◆ **Set problem 1**
Retype the rows exactly, beginning at the first row and stopping after the row that contains "Action: [x=600, y=106]".

◆ **Selected text**
While Venetian traders and politicians continued to think only of Habsburg revenues or the quickest way of reaching the spice emporium of India and the riches of Asia to the east, the Venetian editorial world by contrast paid rapt attention to the cultural significance of the discovery of the New World. Venice developed a unique position with respect to the discoveries as the print capital of early modern Europe. The Venetian press published between 15,000 and 17,500 editions in the sixteenth century alone. This represented half or more of all the books printed in Cinquecento Italy, and the expansion of the Venetian press neatly coincided with the accelerated pace of exploration and discovery. 15 Italy was “one of the greatest centers for the spread of information about the discoveries,” and within Italy, Venice and the Veneto produced both some of the earliest and most significant treatments of Columbus’s voyages, including the Paesi novamente retrovati (The Newly Discovered Lands, 1507), which went through fifteen editions in four languages and was “more instrumental than any other work in disseminating knowledge of America, Africa, and the Far East.” 16 News of the discovery of America reached Rome, Paris, and Florence before Venice, but Venice overall was second only to Paris in producing texts about America in the sixteenth century. 17 Venice was, after all, “the leading center of information and communication in Europe,” rivaled only by the cities of Genoa, Antwerp, and Rome. 18 Furthermore, the city was one of the greatest centers of European cartographic production in the early modern period, especially for maps of the New World. 19 In a truly striking divorce between experience and the production of knowledge, Venice represented a clearinghouse for information about the Americas. It was the place from which news of global travel and discovery became known and as such occupied a singular position in the transmission of information about the discoveries. 20

It was not uncommon for those only obliquely involved in the discovery of the Americas to stake a claim for their place in the New World. 21 The Venetians never figured prominently among the great discoverers of America, but they were among its most significant textual and virtual explorers. Against this background, amidst this staggering production of texts on the New World in the presses of these Venetian armchair travelers, Nicolò Zen the writer published his narrative, dropping his slim account into this flood of sixteenth-century Venetian texts about the New World.

(Raw rows)
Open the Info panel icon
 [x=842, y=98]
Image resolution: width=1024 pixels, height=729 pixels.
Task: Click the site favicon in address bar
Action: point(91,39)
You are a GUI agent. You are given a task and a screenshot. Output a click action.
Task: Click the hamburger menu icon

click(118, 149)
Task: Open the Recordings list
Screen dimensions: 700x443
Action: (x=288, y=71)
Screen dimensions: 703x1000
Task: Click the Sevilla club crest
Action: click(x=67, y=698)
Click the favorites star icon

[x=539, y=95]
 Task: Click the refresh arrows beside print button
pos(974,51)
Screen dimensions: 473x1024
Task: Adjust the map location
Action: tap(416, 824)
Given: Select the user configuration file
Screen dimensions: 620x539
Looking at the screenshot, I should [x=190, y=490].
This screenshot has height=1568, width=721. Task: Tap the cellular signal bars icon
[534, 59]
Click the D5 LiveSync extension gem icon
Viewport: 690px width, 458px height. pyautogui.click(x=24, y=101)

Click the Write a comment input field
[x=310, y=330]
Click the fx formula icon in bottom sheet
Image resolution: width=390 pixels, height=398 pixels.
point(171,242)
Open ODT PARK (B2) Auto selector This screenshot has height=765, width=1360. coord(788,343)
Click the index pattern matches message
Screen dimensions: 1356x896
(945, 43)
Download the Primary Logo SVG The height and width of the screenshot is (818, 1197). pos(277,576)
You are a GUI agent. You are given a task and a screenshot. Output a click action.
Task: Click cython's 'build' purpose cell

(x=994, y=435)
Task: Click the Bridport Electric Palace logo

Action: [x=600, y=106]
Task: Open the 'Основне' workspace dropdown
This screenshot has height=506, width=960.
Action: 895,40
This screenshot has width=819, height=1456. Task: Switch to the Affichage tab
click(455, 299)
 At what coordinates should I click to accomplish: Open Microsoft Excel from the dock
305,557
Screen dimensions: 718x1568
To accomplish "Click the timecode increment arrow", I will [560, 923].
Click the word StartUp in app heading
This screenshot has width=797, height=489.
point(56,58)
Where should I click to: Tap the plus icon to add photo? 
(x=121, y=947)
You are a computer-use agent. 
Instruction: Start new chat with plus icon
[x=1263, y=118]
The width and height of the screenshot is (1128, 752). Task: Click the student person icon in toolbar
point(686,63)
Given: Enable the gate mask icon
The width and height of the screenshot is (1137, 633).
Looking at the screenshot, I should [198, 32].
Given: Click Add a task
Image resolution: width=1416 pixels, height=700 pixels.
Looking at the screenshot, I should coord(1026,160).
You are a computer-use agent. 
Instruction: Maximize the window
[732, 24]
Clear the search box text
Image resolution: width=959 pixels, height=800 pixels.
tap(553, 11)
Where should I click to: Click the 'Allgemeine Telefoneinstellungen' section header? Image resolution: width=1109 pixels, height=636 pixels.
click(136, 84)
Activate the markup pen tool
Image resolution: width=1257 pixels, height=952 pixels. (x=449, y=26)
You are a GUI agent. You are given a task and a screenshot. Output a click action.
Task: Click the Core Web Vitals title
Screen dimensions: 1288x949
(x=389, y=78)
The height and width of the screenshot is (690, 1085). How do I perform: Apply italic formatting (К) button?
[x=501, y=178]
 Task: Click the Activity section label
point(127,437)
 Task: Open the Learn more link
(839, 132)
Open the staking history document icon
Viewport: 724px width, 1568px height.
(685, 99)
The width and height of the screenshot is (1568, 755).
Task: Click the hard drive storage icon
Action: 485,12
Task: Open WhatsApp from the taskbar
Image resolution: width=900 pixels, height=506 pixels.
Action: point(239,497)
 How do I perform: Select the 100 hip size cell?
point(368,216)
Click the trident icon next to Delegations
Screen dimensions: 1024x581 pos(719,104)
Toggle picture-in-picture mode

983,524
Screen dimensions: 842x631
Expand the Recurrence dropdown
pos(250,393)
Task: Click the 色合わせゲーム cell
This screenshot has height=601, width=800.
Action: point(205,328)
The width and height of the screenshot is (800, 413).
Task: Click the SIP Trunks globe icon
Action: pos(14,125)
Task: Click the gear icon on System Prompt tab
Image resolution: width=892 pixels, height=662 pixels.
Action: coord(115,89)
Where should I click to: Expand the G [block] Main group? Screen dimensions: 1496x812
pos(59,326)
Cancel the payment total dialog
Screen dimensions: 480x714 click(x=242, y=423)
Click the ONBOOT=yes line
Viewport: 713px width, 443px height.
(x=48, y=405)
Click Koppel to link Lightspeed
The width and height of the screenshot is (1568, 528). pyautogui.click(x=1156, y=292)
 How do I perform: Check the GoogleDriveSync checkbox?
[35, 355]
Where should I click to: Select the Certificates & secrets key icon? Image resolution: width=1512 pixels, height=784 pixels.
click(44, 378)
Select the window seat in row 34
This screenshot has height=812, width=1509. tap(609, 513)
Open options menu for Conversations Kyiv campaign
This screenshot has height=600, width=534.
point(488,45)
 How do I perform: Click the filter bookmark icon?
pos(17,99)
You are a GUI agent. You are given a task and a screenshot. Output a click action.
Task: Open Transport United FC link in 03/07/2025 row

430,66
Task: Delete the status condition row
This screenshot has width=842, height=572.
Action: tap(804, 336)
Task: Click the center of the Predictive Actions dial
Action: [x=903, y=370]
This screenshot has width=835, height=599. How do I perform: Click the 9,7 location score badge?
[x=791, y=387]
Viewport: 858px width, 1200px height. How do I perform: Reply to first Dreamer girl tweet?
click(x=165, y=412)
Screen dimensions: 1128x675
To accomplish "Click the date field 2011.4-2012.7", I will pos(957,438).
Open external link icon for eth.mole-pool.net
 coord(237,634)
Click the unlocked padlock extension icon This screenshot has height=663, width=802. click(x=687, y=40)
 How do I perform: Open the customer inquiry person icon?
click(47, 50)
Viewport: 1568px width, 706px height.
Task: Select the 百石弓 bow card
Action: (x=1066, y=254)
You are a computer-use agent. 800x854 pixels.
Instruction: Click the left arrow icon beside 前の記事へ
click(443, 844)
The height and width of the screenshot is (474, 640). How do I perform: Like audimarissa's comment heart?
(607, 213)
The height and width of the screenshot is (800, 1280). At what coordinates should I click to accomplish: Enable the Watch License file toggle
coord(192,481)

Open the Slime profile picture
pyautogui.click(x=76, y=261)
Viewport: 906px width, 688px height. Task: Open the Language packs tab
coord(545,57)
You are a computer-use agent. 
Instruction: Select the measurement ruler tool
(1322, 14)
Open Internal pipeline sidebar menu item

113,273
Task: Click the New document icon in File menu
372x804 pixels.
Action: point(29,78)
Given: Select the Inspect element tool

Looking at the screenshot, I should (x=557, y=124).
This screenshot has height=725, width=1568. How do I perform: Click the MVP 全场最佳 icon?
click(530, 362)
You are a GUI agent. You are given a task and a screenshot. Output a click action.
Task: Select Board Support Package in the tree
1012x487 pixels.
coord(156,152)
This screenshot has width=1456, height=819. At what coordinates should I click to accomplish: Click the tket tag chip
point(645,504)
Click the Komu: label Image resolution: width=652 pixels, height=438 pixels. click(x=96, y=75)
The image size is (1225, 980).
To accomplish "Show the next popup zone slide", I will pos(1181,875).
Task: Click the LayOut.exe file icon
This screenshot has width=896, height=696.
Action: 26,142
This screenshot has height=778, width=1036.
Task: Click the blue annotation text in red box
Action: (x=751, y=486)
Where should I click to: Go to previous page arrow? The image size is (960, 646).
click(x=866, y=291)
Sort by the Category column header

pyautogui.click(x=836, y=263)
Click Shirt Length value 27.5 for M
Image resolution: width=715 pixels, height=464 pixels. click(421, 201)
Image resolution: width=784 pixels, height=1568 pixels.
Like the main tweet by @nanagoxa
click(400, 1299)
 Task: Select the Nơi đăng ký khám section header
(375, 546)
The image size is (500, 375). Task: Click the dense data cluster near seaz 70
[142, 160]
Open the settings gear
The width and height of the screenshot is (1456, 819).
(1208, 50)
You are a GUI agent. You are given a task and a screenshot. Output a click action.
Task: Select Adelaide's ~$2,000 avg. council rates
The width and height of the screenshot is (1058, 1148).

◆ **Set problem 2**
From the passage on Venice and the New World, echo exactly the words beginning at "It was not uncommon" and stopping after "about the New World.".

◆ **Written solution 1**
Open the Info panel icon
 [x=842, y=98]
Image resolution: width=1024 pixels, height=729 pixels.
Task: Click the site favicon in address bar
Action: point(91,39)
You are a GUI agent. You are given a task and a screenshot. Output a click action.
Task: Click the hamburger menu icon

click(118, 149)
Task: Open the Recordings list
Screen dimensions: 700x443
Action: (x=288, y=71)
Screen dimensions: 703x1000
Task: Click the Sevilla club crest
Action: click(x=67, y=698)
Click the favorites star icon

[x=539, y=95]
 Task: Click the refresh arrows beside print button
pos(974,51)
Screen dimensions: 473x1024
Task: Adjust the map location
Action: tap(416, 824)
Given: Select the user configuration file
Screen dimensions: 620x539
Looking at the screenshot, I should [x=190, y=490].
This screenshot has height=1568, width=721. Task: Tap the cellular signal bars icon
[534, 59]
Click the D5 LiveSync extension gem icon
Viewport: 690px width, 458px height. pyautogui.click(x=24, y=101)

Click the Write a comment input field
[x=310, y=330]
Click the fx formula icon in bottom sheet
Image resolution: width=390 pixels, height=398 pixels.
point(171,242)
Open ODT PARK (B2) Auto selector This screenshot has height=765, width=1360. coord(788,343)
Click the index pattern matches message
Screen dimensions: 1356x896
(945, 43)
Download the Primary Logo SVG The height and width of the screenshot is (818, 1197). pos(277,576)
You are a GUI agent. You are given a task and a screenshot. Output a click action.
Task: Click cython's 'build' purpose cell

(x=994, y=435)
Task: Click the Bridport Electric Palace logo

Action: [x=600, y=106]

◆ **Written solution 2**
It was not uncommon for those only obliquely involved in the discovery of the Americas to stake a claim for their place in the New World. 21 The Venetians never figured prominently among the great discoverers of America, but they were among its most significant textual and virtual explorers. Against this background, amidst this staggering production of texts on the New World in the presses of these Venetian armchair travelers, Nicolò Zen the writer published his narrative, dropping his slim account into this flood of sixteenth-century Venetian texts about the New World.